All lines from the one containing "Where should I click to: Open" to the end of the listing below should be output exactly; omit the pictures.

Task inputs:
***

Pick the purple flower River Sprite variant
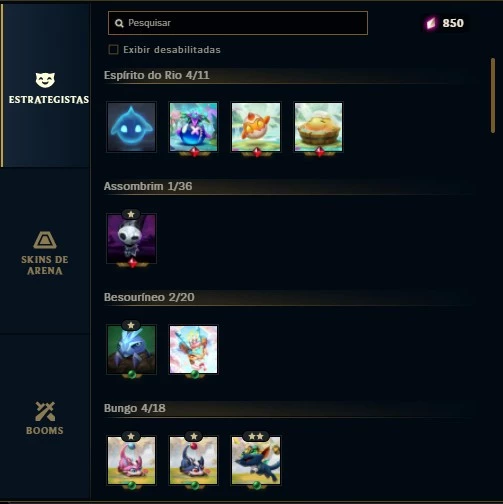Screen dimensions: 503x504 point(193,127)
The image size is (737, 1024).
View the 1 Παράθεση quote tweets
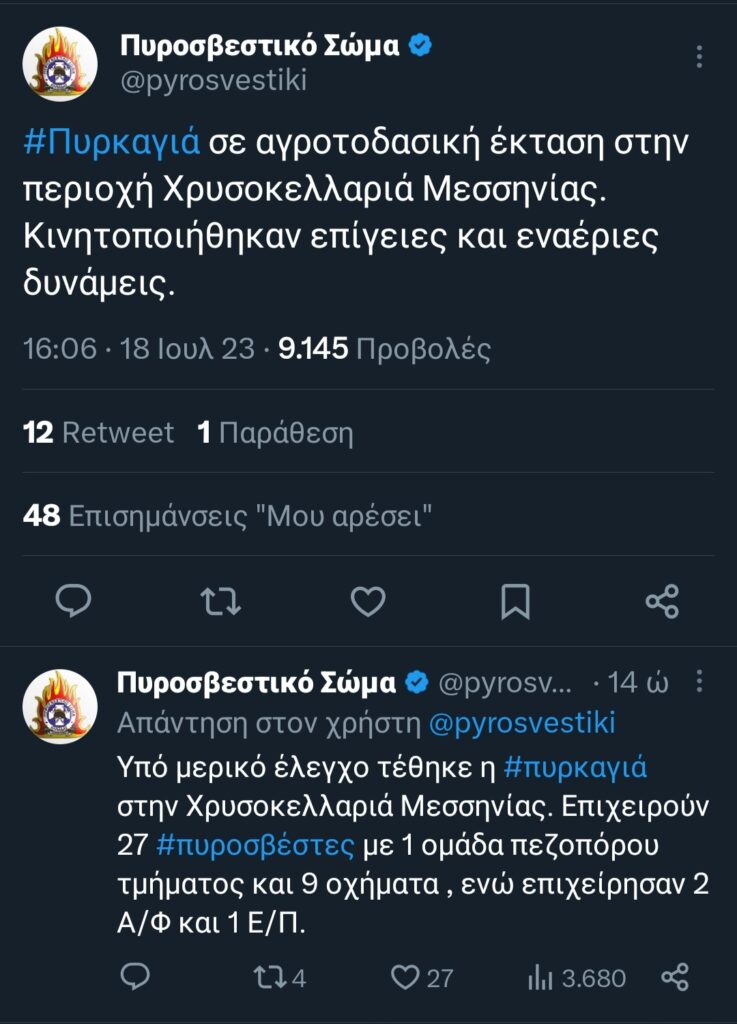(275, 432)
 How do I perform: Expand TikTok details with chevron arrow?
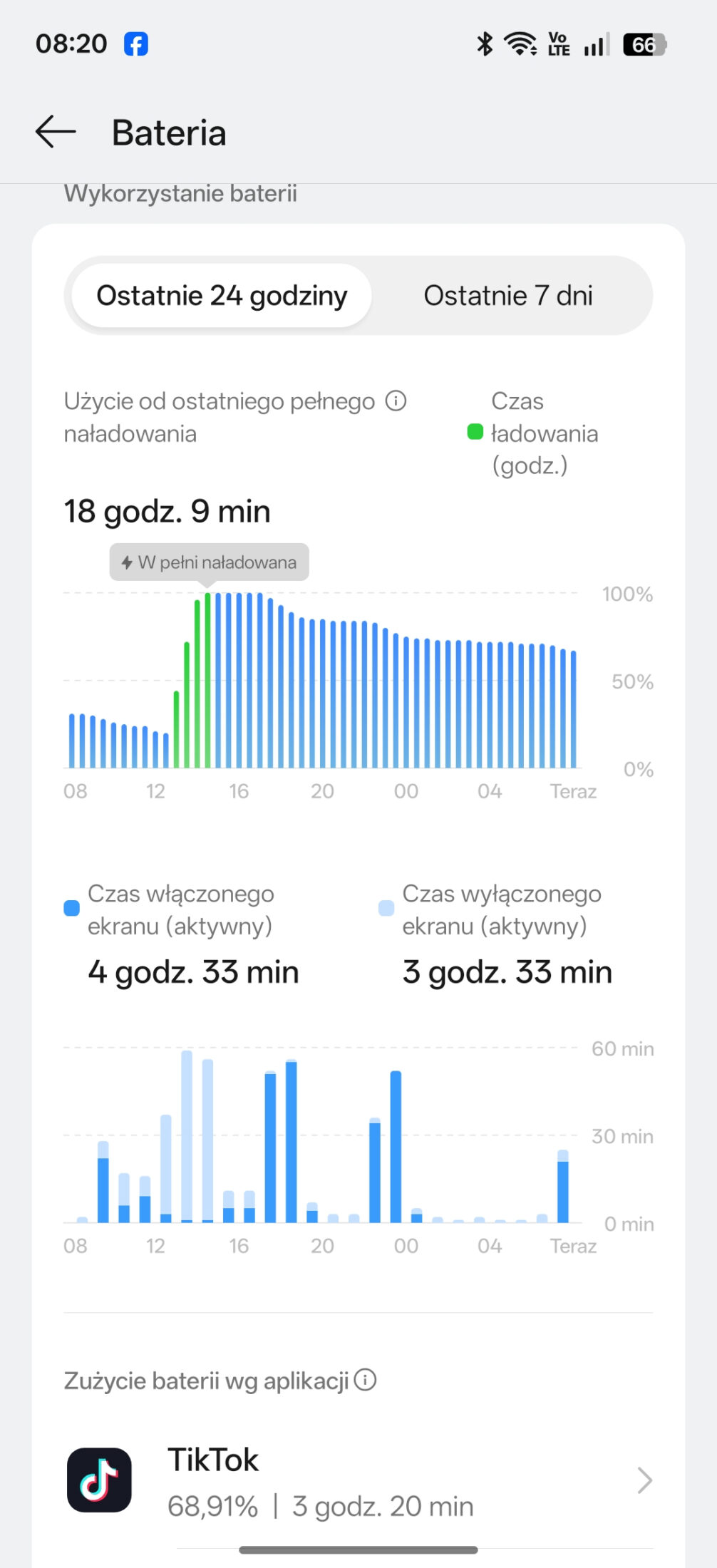click(644, 1480)
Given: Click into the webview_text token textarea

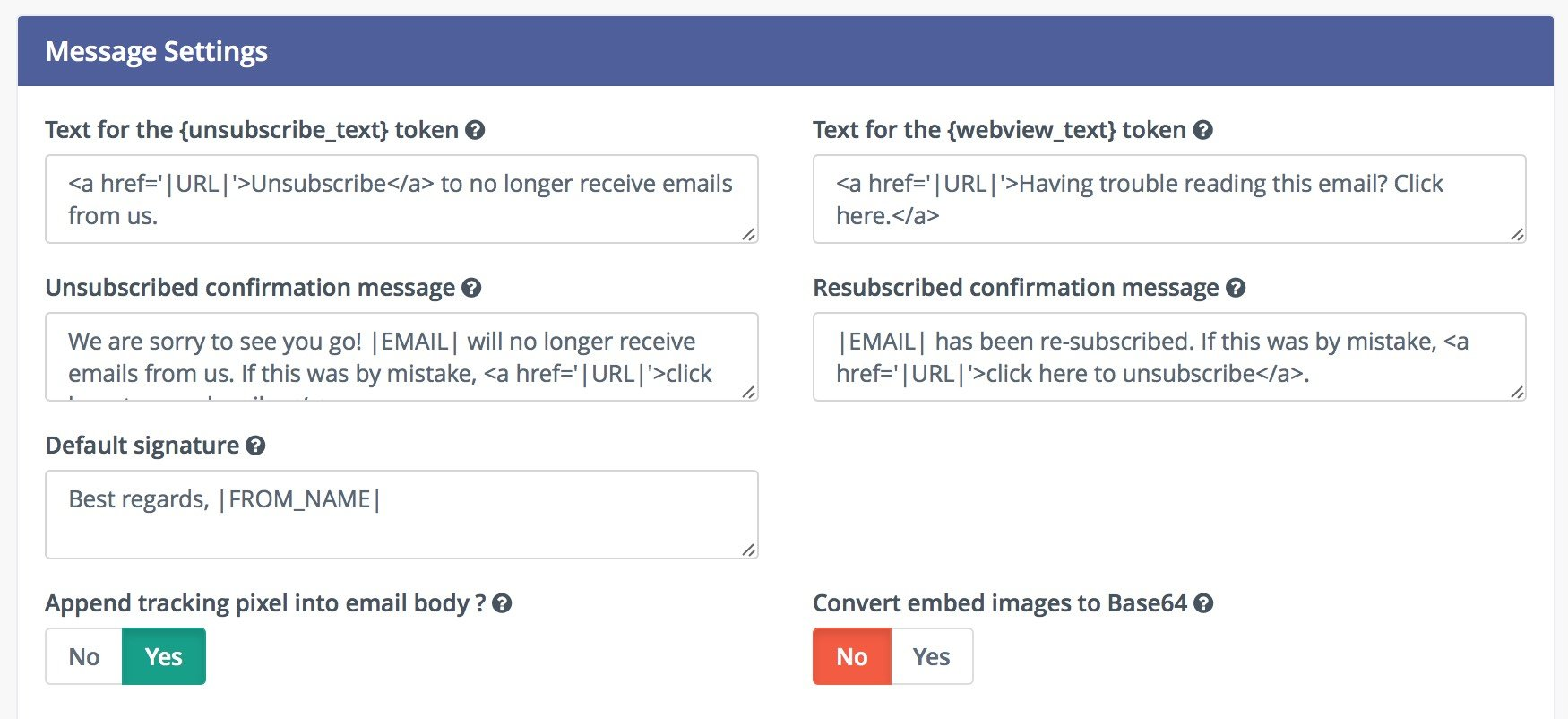Looking at the screenshot, I should 1168,199.

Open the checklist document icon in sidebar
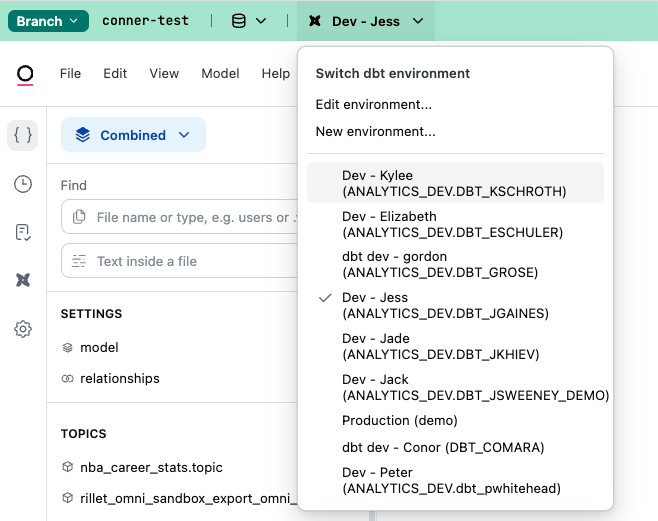pos(23,232)
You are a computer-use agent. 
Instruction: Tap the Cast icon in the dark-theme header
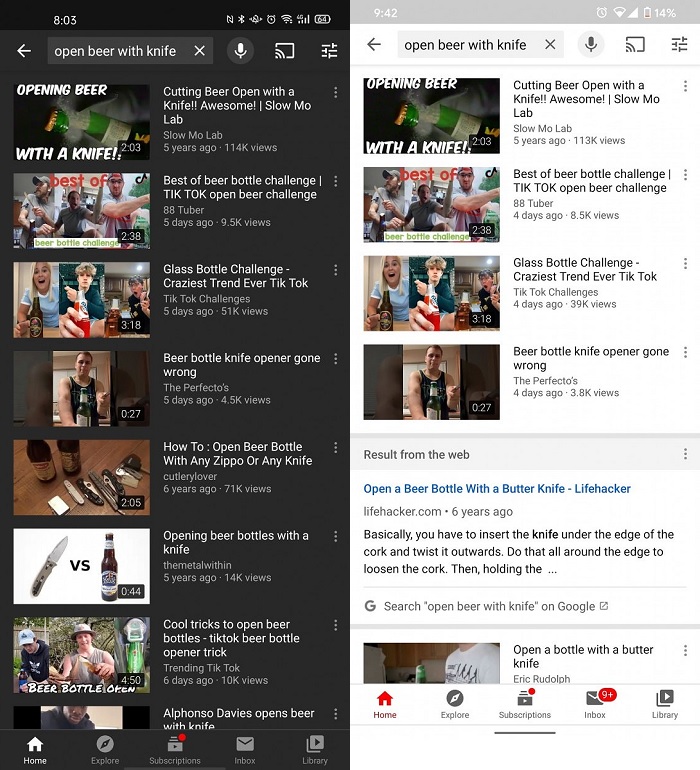(285, 51)
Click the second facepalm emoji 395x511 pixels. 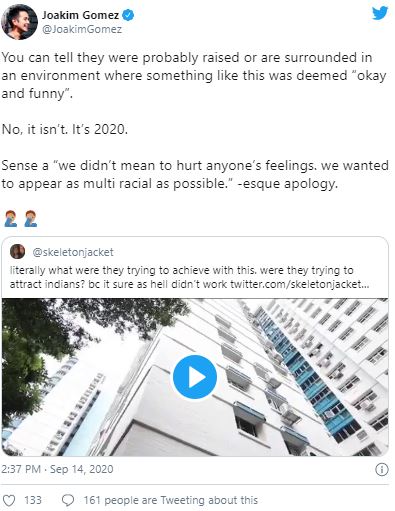click(x=31, y=219)
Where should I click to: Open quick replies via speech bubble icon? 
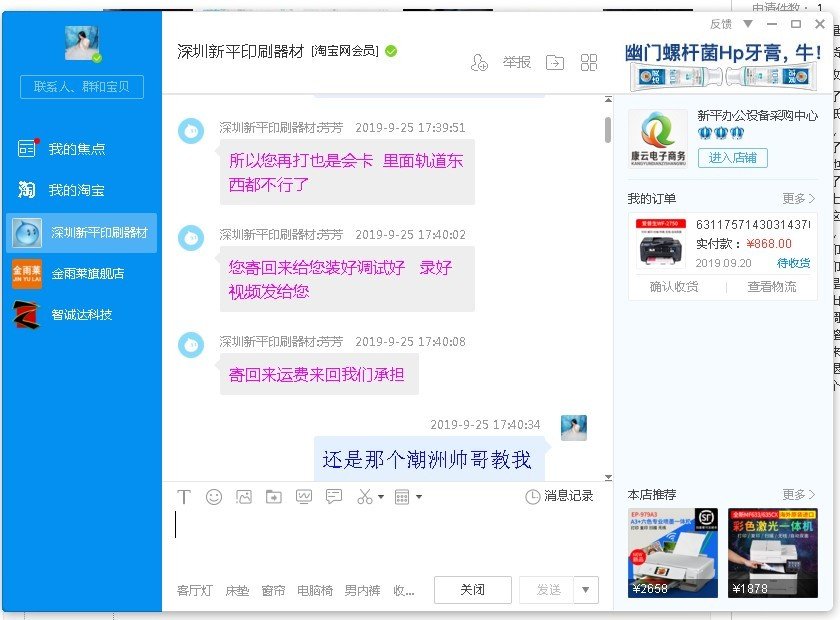coord(334,496)
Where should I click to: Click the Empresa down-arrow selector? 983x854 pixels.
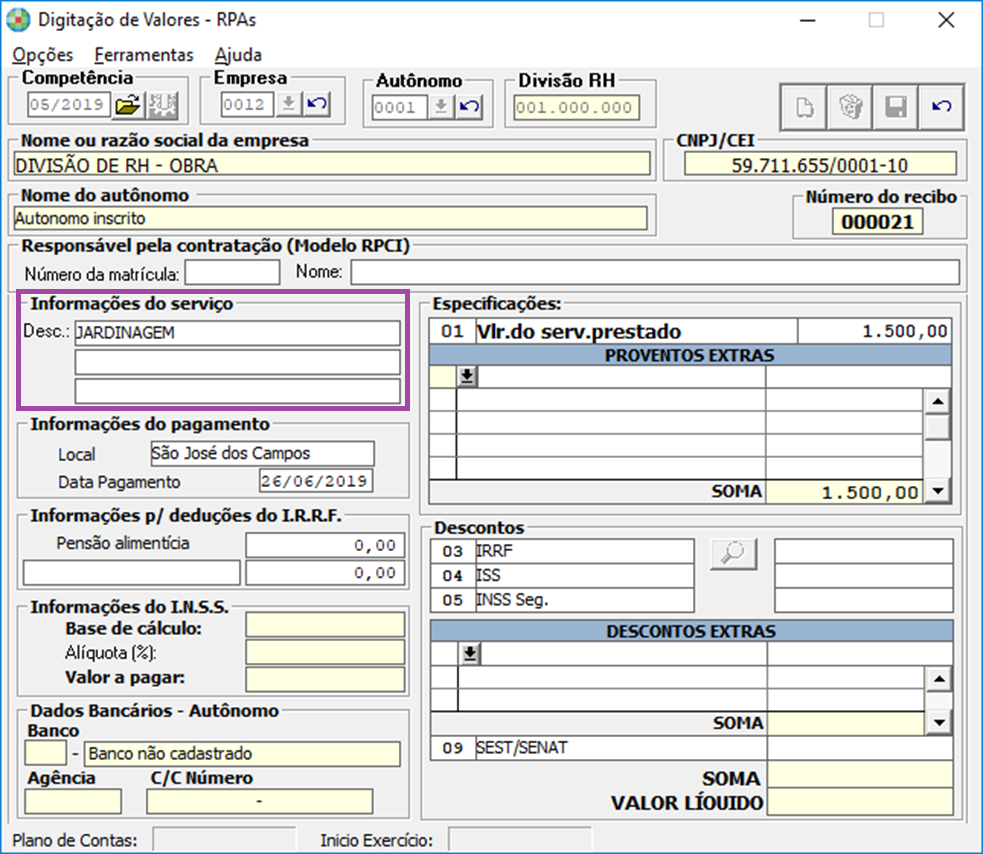tap(288, 104)
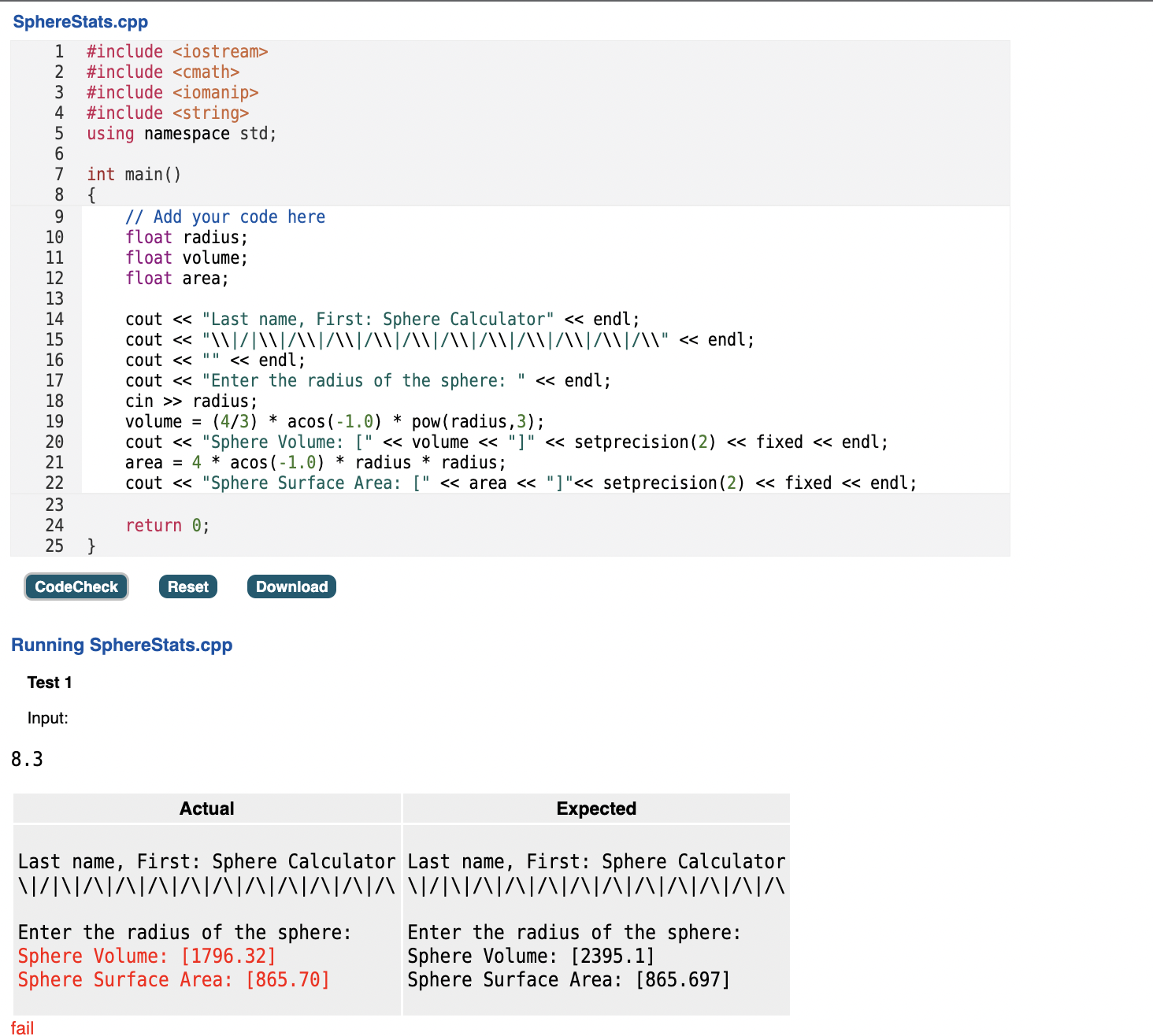Screen dimensions: 1153x1036
Task: Click the Running SphereStats.cpp link
Action: tap(122, 645)
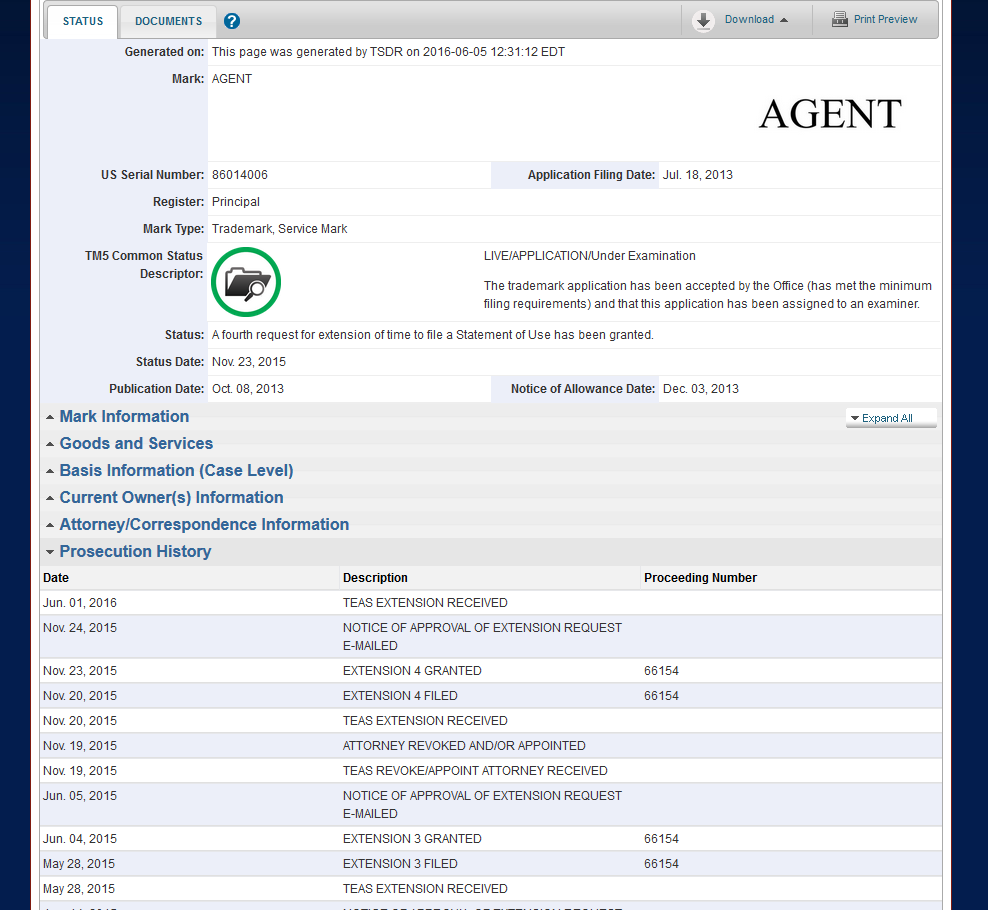Click the TM5 Common Status folder icon
988x910 pixels.
point(245,282)
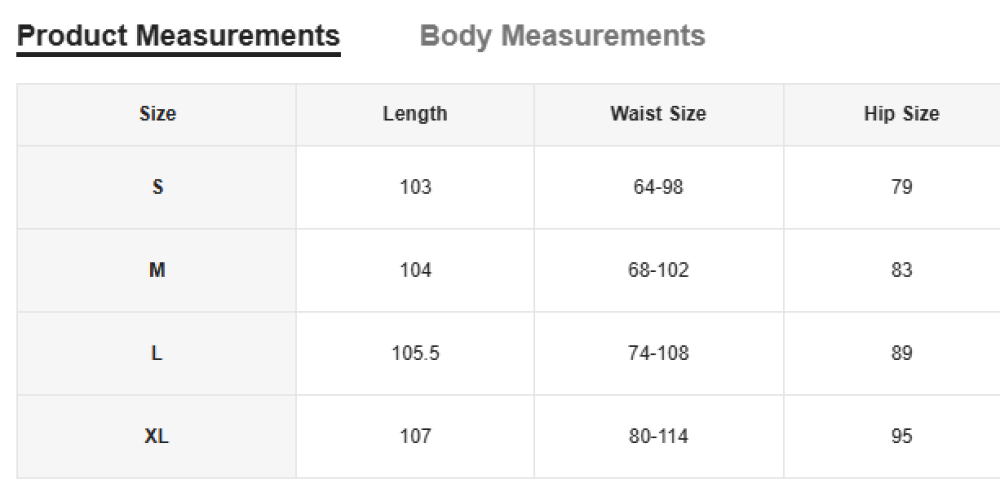Open the Body Measurements tab

pos(562,36)
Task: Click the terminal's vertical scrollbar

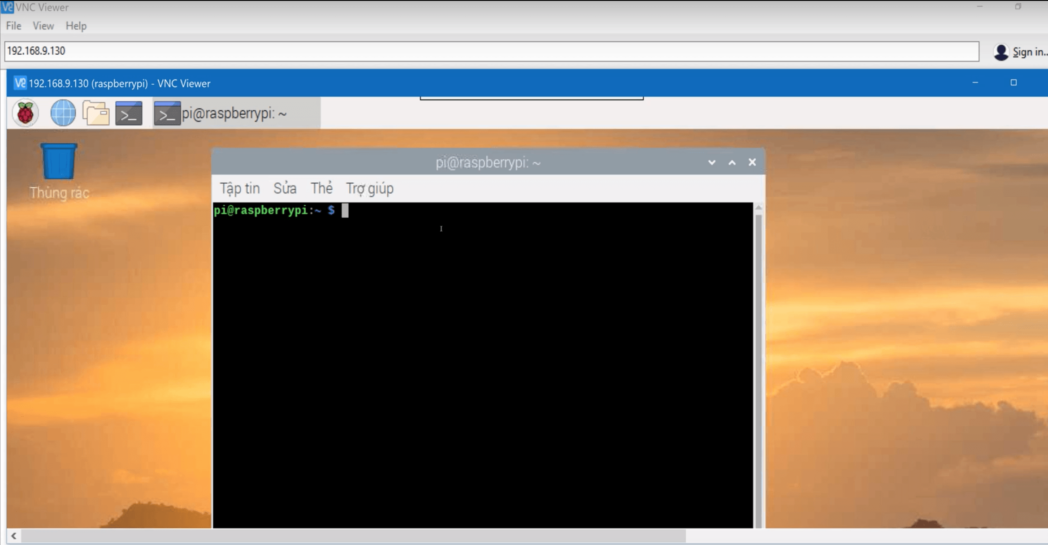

***

Your solution:
Where should I click to: Open quick replies via speech bubble icon? 
coord(334,496)
Where should I click to: Click the Empresa down-arrow selector? 983x854 pixels.
tap(288, 104)
Screen dimensions: 1153x1036
Task: Click the Running SphereStats.cpp link
Action: tap(122, 645)
Click the TM5 Common Status folder icon
988x910 pixels.
point(245,282)
Open the Body Measurements tab

pos(562,36)
Task: Click the terminal's vertical scrollbar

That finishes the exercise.